Mobile Payments – The mobile technologies discussed here are not a recent or groundbreaking development and have been in existence for many years. However, not everyone has been aware of them or may have had a different experience than myself. Mobile payments have been available for a while using various methods such as NFC, USSD, mobile apps, and SMS. However, banks and retailers have been hesitant to embrace them fully due to concerns about low adoption rates. Ironically, their unwillingness to participate is what has caused the slow uptake of mobile payments

The content of this blog post is based on actual occurrences and a comprehensive evaluation of financial services and payments through mobile devices.

Mobile Payments – Outlook

Undoubtedly, mobile payments are gaining immense popularity without any doubt or hesitation. NFC technology enables the transfer of data between two devices with NFC chips when they are brought close to each other within a few centimeters.

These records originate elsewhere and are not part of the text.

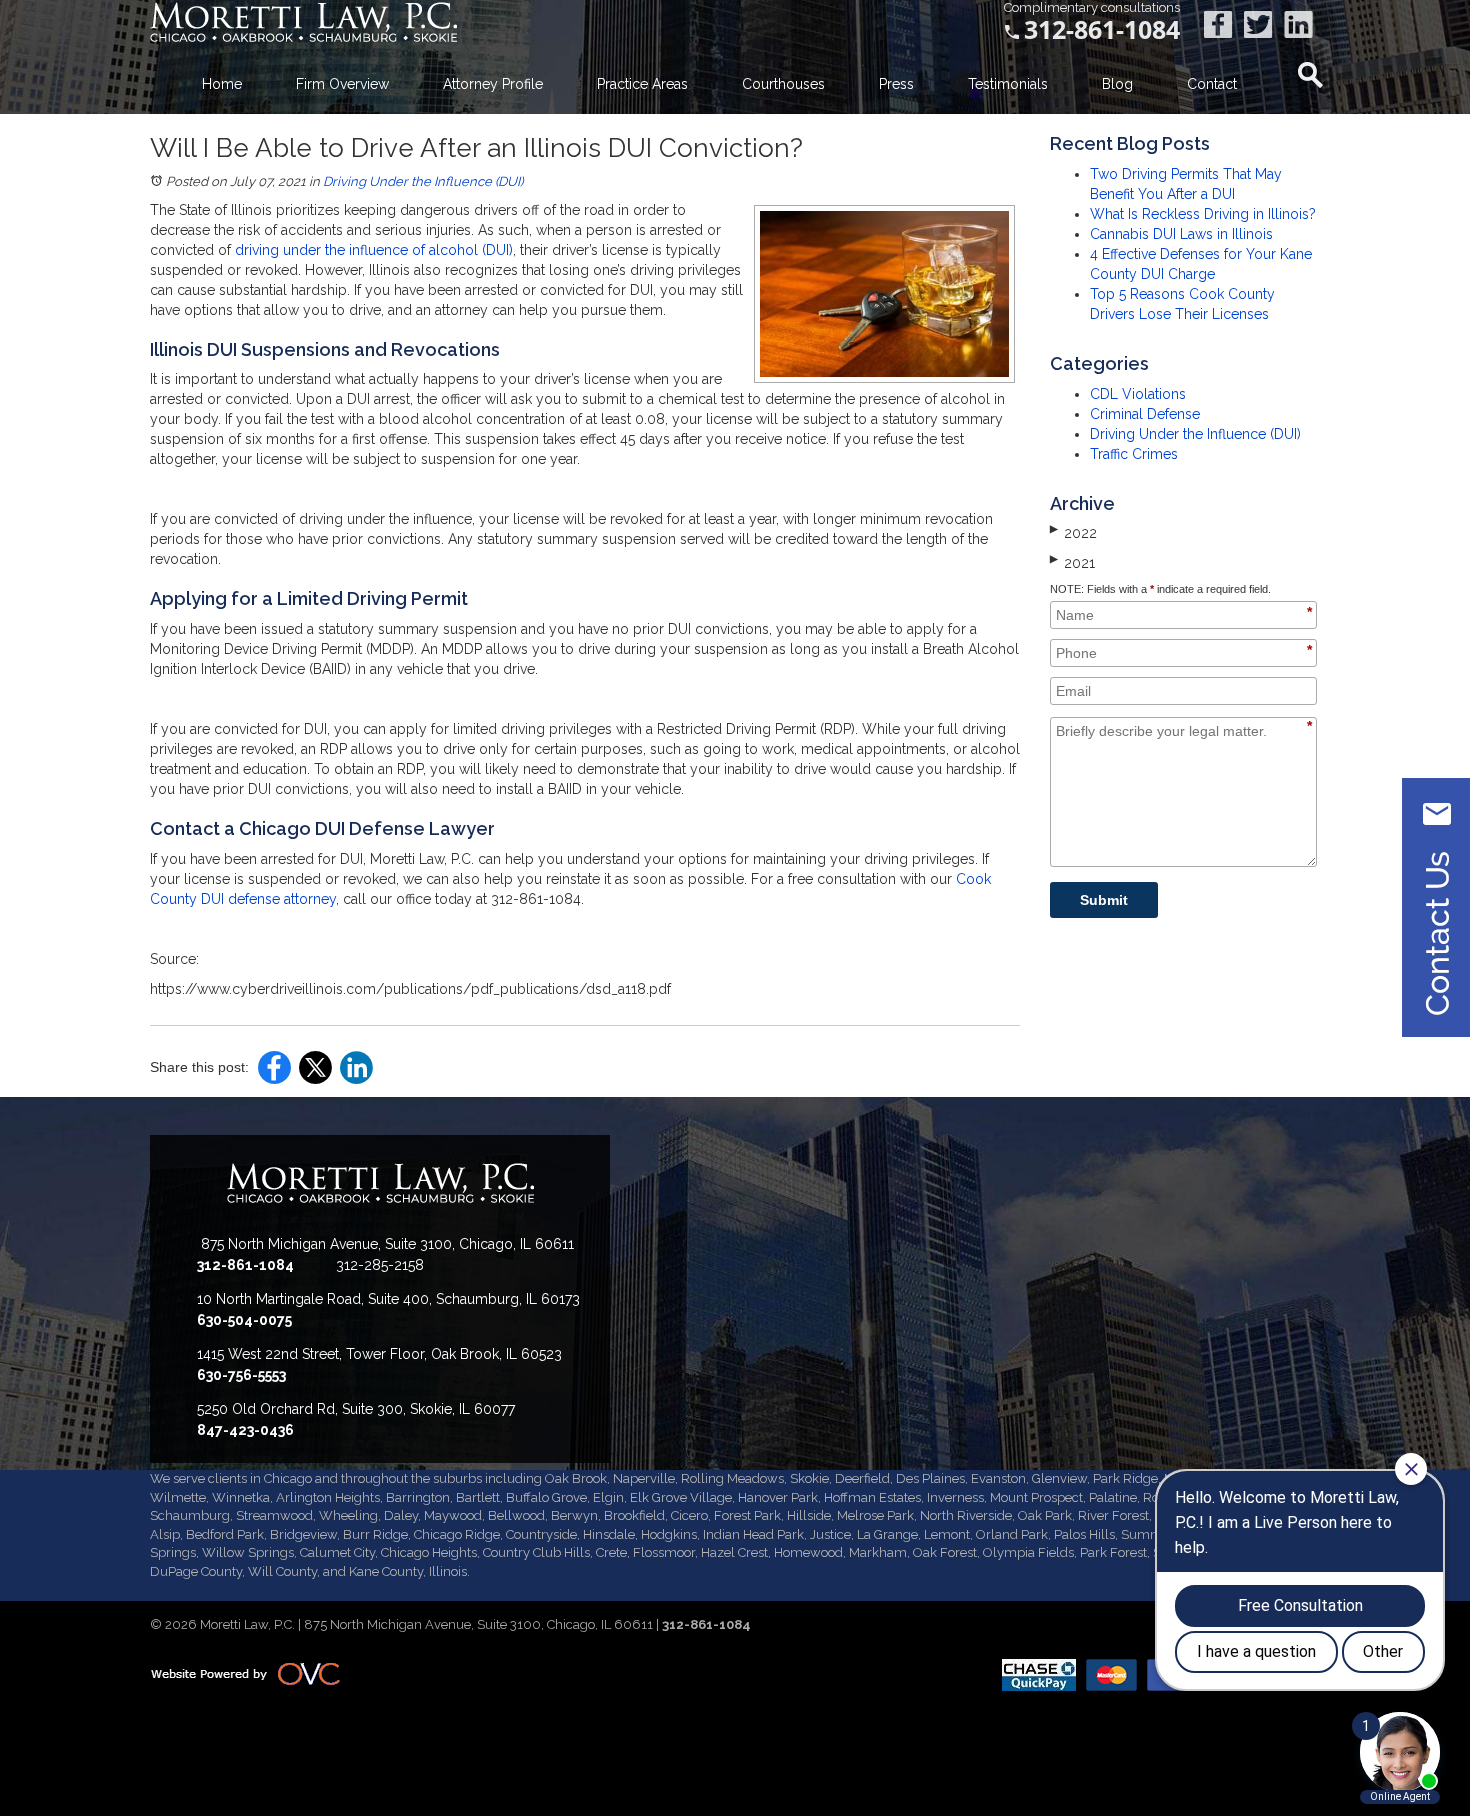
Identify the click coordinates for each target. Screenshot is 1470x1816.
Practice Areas (642, 84)
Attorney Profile (493, 84)
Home (222, 84)
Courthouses (783, 84)
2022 (1073, 532)
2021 (1072, 562)
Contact (1212, 84)
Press (896, 84)
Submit (1104, 900)
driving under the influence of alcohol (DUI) (374, 250)
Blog (1117, 84)
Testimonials (1008, 84)
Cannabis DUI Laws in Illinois (1181, 234)
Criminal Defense (1145, 414)
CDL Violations (1138, 394)
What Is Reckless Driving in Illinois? (1203, 214)
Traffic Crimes (1134, 454)
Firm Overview (342, 84)
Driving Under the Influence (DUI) (423, 181)
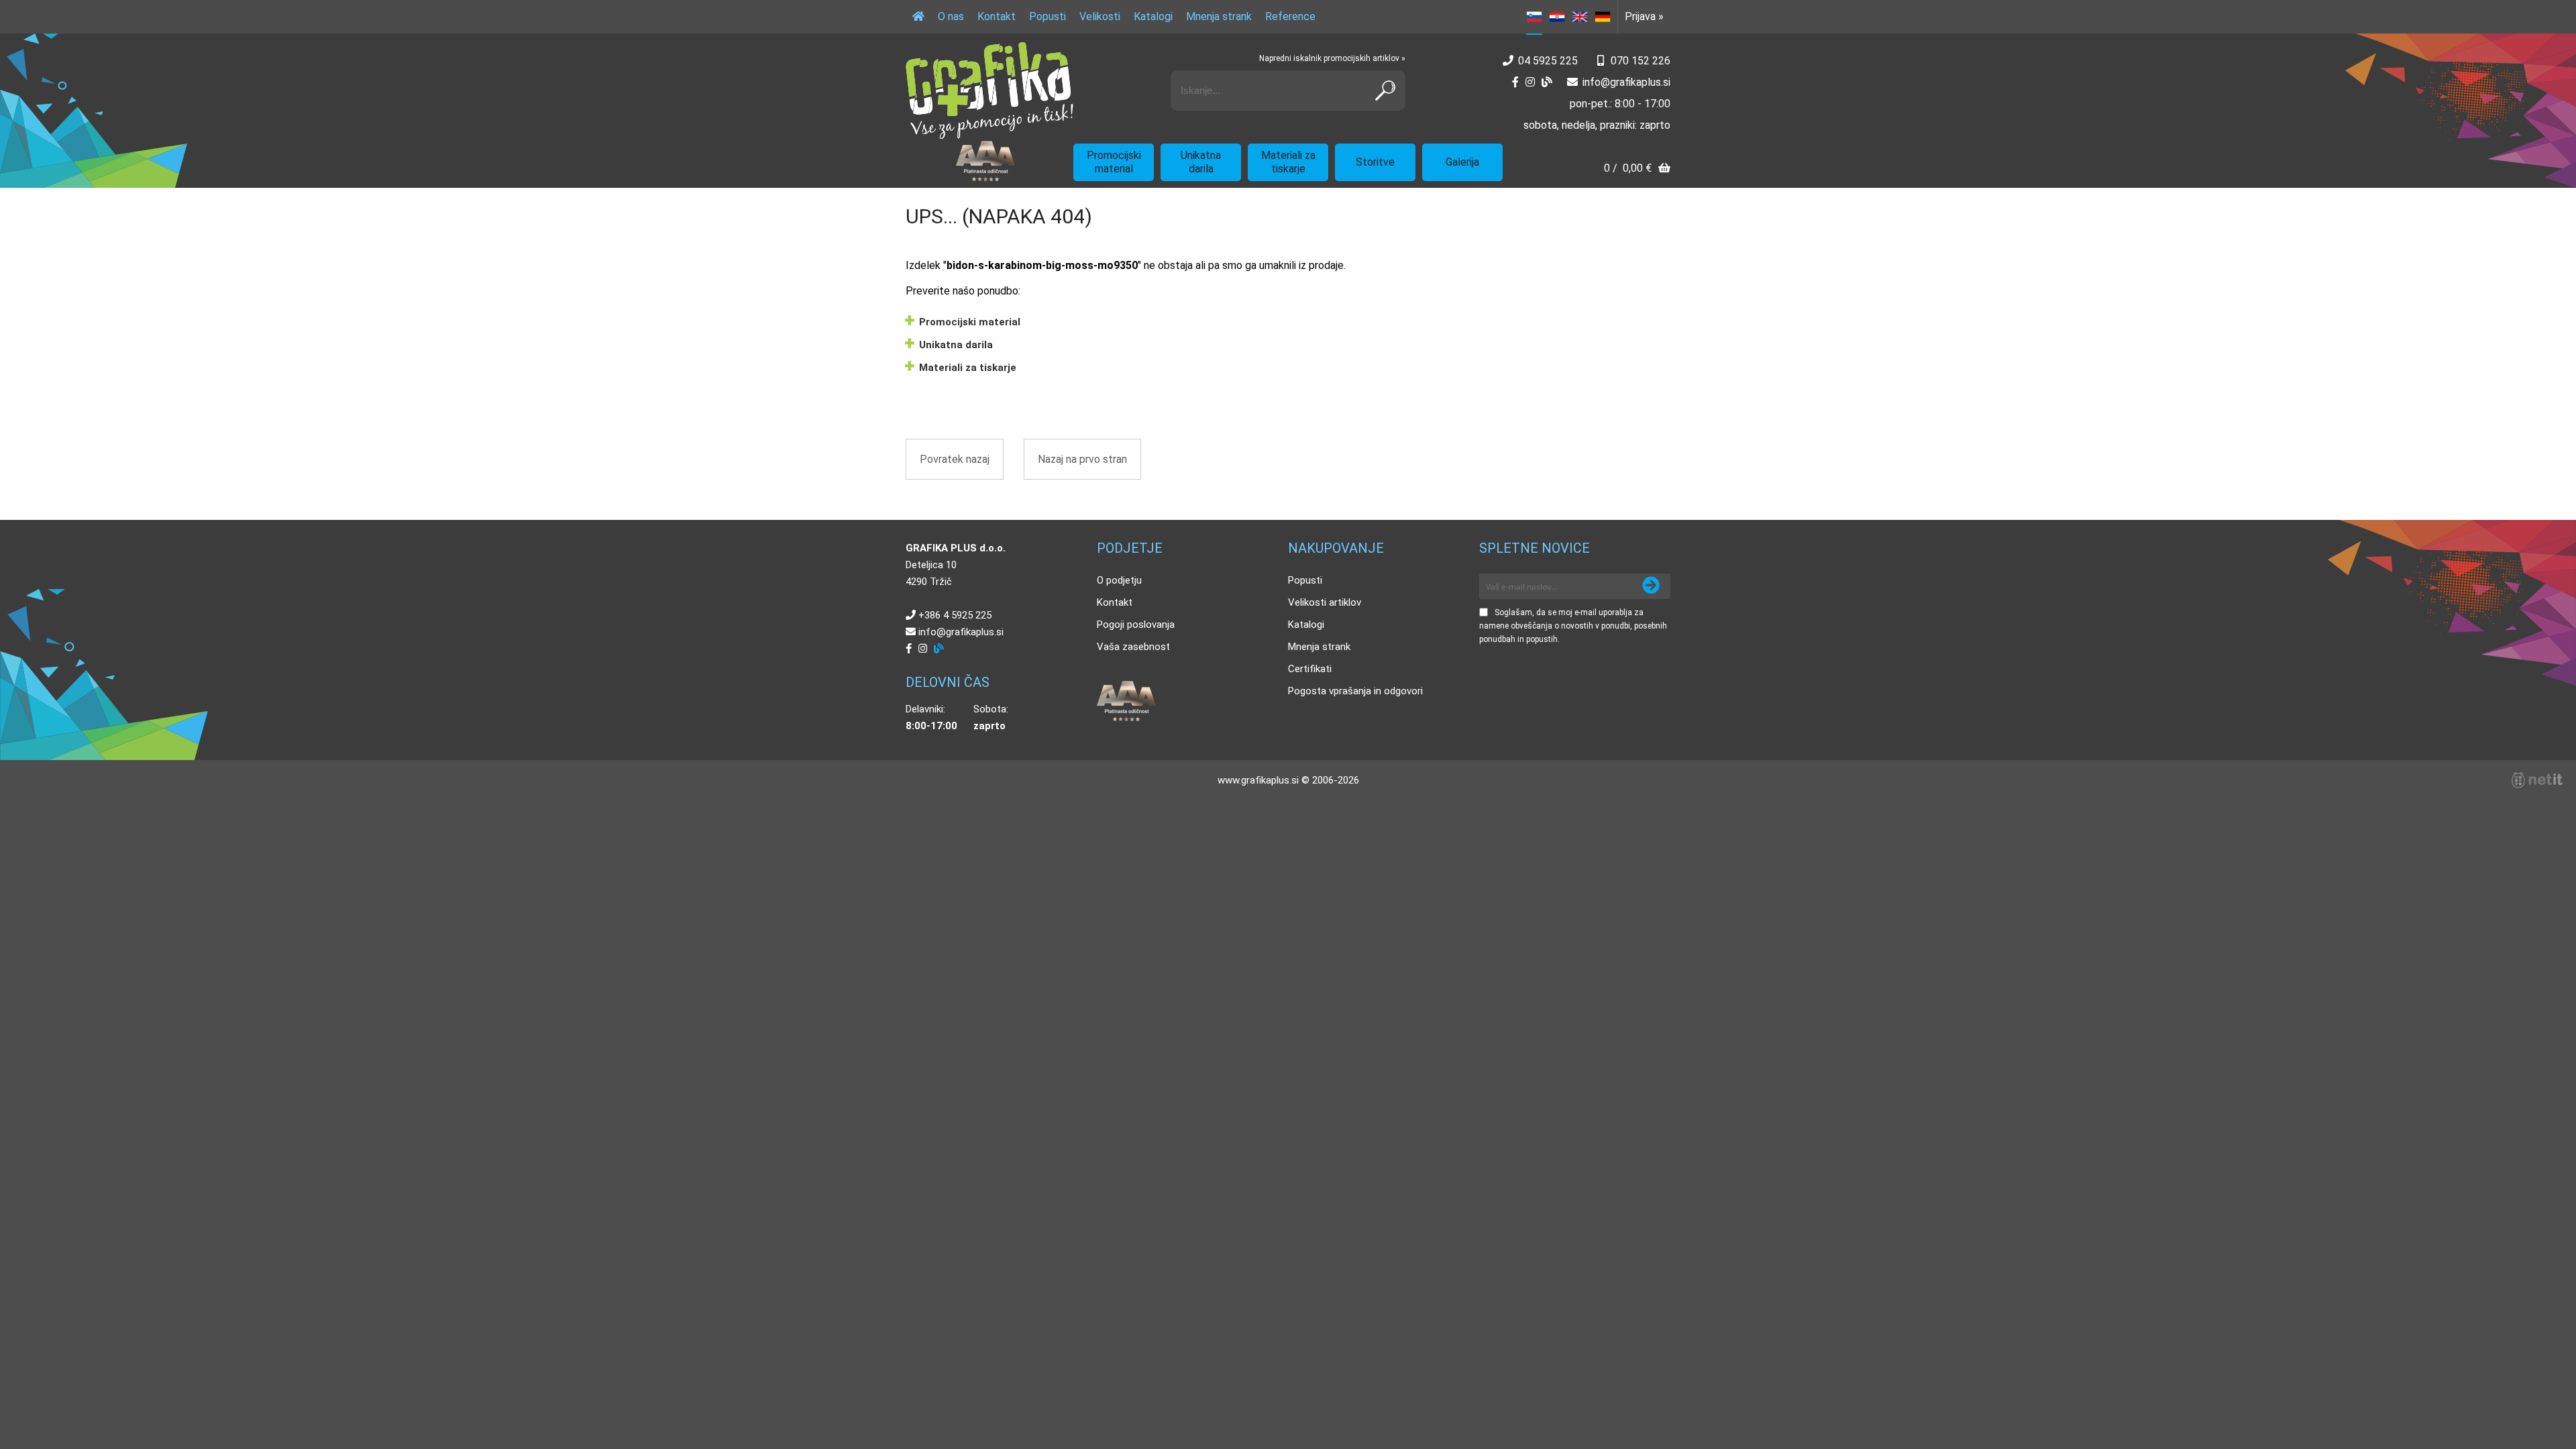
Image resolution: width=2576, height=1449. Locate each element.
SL (1534, 17)
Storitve (1375, 162)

Payments copy 4Thanks to advancements in technology, we have made significant progress. The vanguards of the surging mobile payment movement, including MasterCard, ApplePay, AndroidPay, Europay, and Visa, are striving to establish a universal standard for this latest commerce practice.

The goal is to enhance the accessibility of mobile payment transactions on a worldwide scale. There are key factors that facilitate faster payment for services or goods and create a sense of convenience. MasterCard asserts that their technology will establish a world where the act of withdrawing money from an ATM or queuing up to buy train tickets becomes obsolete, all in the name of convenience and safety.

If we had a Ministry of Innovation for regulation and control on a global level, they would have made today’s work and innovation impossible or may have stopped it long ago. Apple Pay (as per news, 10 million handsets were sold in the first 3 days of launch) from a technology perspective was neither a new offering nor a game changer and is now followed by almost every big player in the industry. Instead, we’ll just tap a button.

Without a doubt, that launch was to set a trend for NBFTC (non-banking financial and technology companies) on how to enter into payments and did its job well, so-called banking domain, and eat the share.

Mobile Payments and Technology Advancements

Mobile technology is rapidly improving and having a significant impact on our daily lives, including how we interact with others and handle our financial affairs. It’s time to reconsider the concept of mobile payments by dispelling some of the common misconceptions surrounding them. Business growth and customer satisfaction can both be achieved by providing a secure alternative mode of bill payment.

During my Sunday evening meal at KFC, I found myself standing at the counter where I placed my order and was subsequently handed a 9-dollar bill to pay before receiving my food. It seems to be a common practice worldwide. As I rummaged through my pockets for money, I suddenly realized that my wallet was missing. Just as I was about to leave, a pleasant voice interrupted my thoughts and offered me several payment options, including debit or credit card, mobile wallet with NFC, mobile app or USSD, and mobile banking.


Mobile payments are an easy and simple concept, but sometimes they get oversimplified, along with the same reasons for payments under the mobile or simplified version as mobile payments, about which every single company on this earth is talking these days, and it is true that every single company is.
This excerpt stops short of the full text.